Tuesday, November 26, 2002

Nigerian state slaps

Nigerian state slaps "death sentence" on Miss World reporter The government of a mainly Muslim state in northern Nigeria called for believers to kill a woman journalist who wrote an article on the Miss World pageant which was seen as insulting to the Prophet Mohammed.

Zamfara State's information commissioner, Umar Dangaladima, told AFP that the state government endorsed a "fatwa" -- an Islamic religious decree -- calling for the death of fashion writer Isioma Daniel, whose report triggered bloody riots.

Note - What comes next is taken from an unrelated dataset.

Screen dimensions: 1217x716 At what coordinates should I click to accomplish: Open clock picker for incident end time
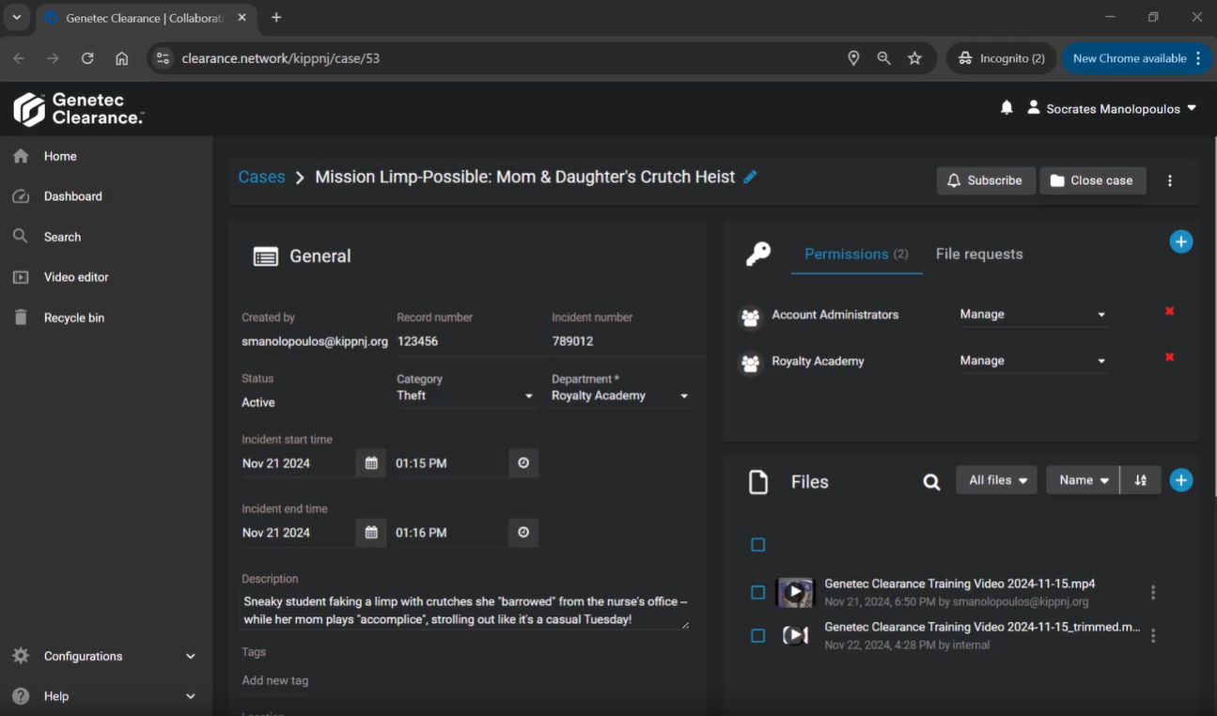pos(523,533)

There is no danger that the decree will be carried out -- Daniel lives far from Zamfara in Lagos and is said to have fled Nigeria -- but the statement marks another dispute between the leaders of the Muslim north and Nigeria's secular government.

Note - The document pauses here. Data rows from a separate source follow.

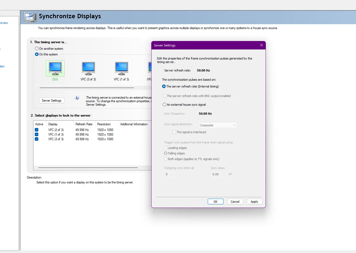Select 'On this system' radio button
The width and height of the screenshot is (356, 253).
coord(37,54)
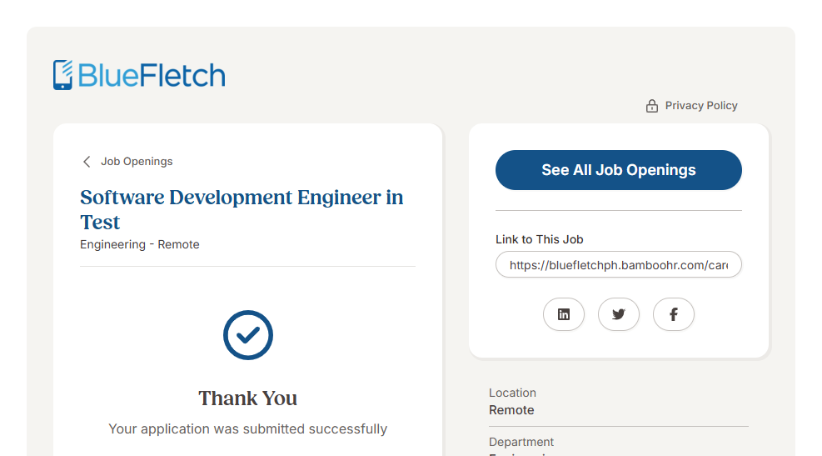The height and width of the screenshot is (456, 822).
Task: Click the BlueFletch wordmark text
Action: point(152,75)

Information Minister Jerry Gana, who acts as a spokesman for Nigeria's secular government, dismissed the decree as both "null and void" and unconstitutional and vowed it would not be enforced.

"The federal government under the laws of the Federal Republic of Nigeria will not allow such an order in any part of the federal republic," he told AFP.

Last week more than 220 people died in the northern city of Kaduna in rioting, which has been blamed on the report, and the Miss World organisation was been forced to abandon plans to stage the spectacle in Nigeria.

Dangaladima told AFP: "The state government did not on its own pass the fatwa. It's a fact that Islam prescribes the death penalty on anybody, no matter his faith, who insults the Prophet.